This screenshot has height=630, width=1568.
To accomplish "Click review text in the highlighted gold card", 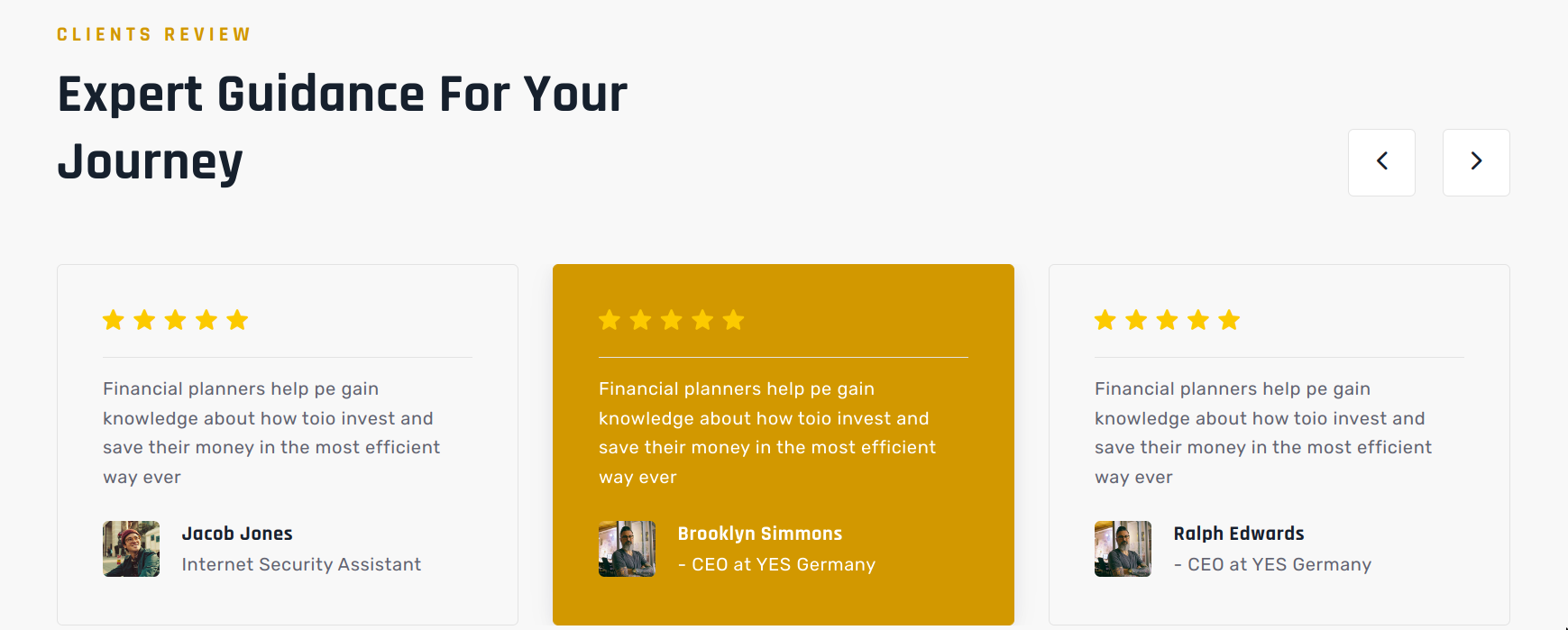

...

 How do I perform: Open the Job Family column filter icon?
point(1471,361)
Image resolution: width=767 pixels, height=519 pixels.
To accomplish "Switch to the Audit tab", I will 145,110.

==

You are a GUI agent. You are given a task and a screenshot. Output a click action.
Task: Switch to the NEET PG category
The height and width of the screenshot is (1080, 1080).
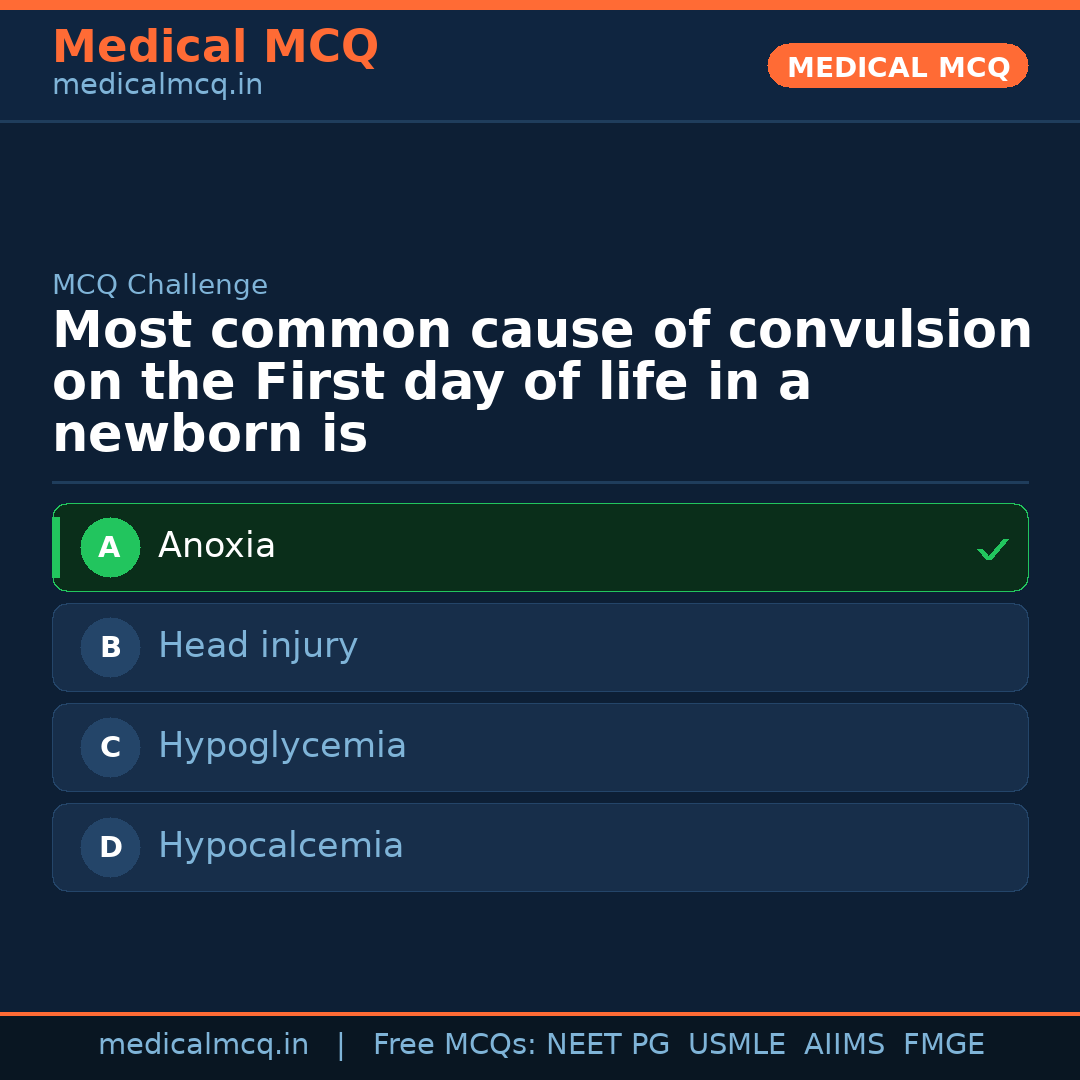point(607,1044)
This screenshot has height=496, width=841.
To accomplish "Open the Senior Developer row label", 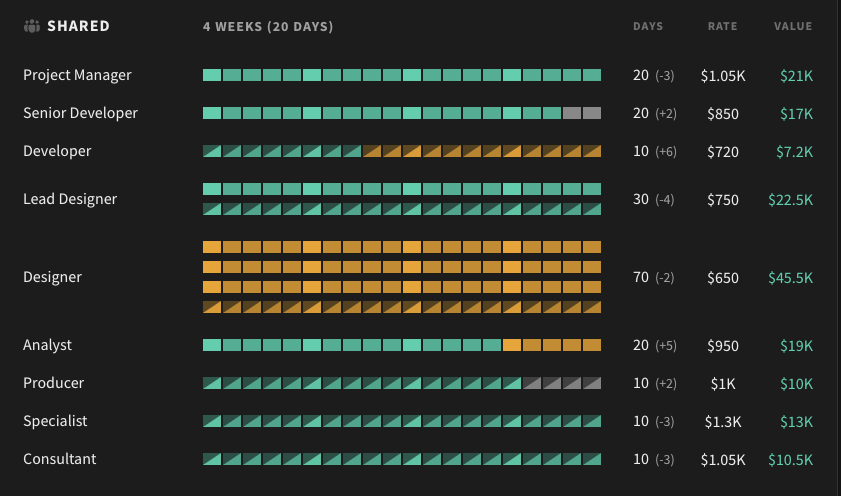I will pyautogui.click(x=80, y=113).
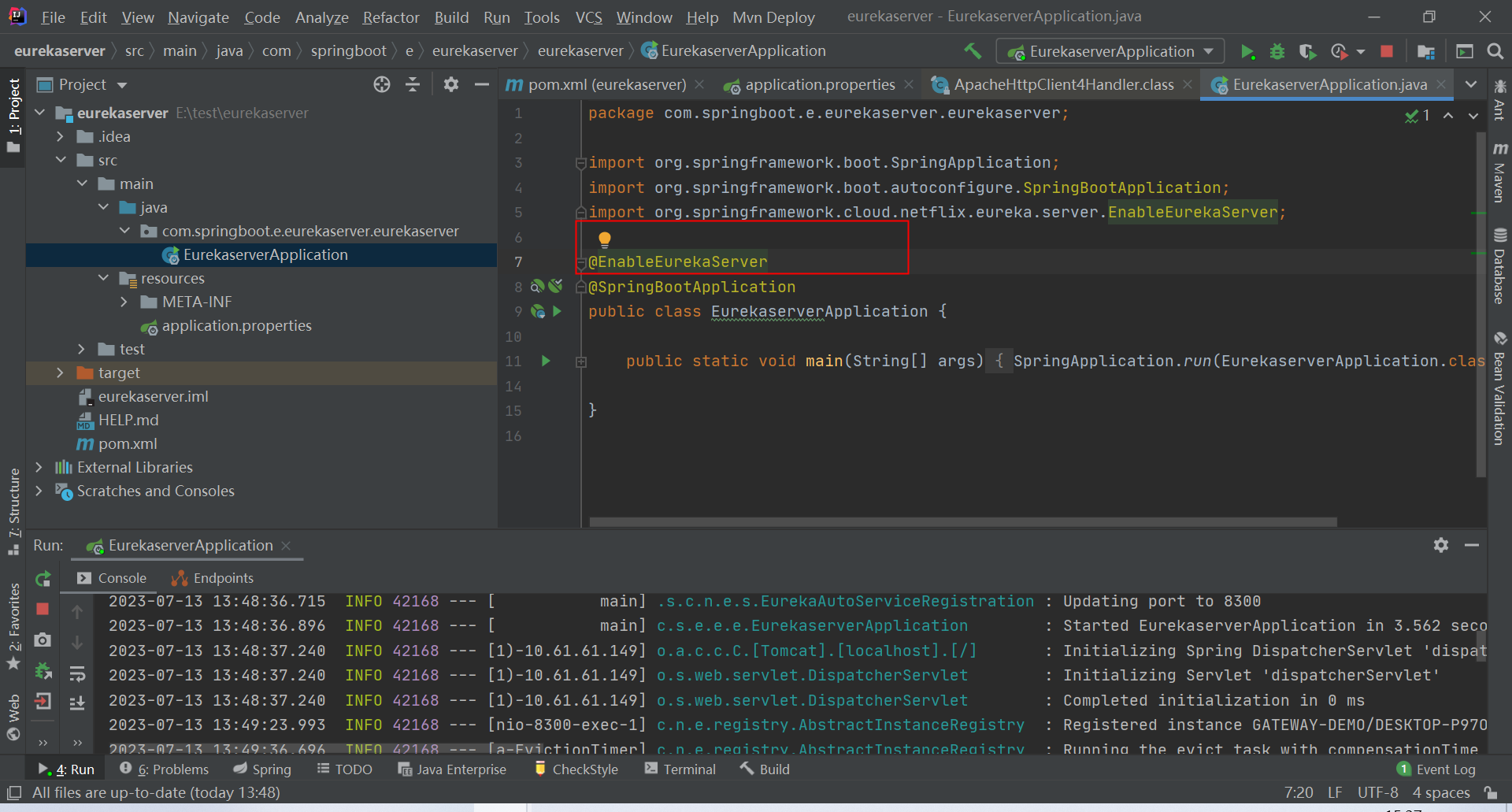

**Goal of the exercise**: Only one number is wanted: how many lines of the listing above hold the word "This".

**Written answer**: 2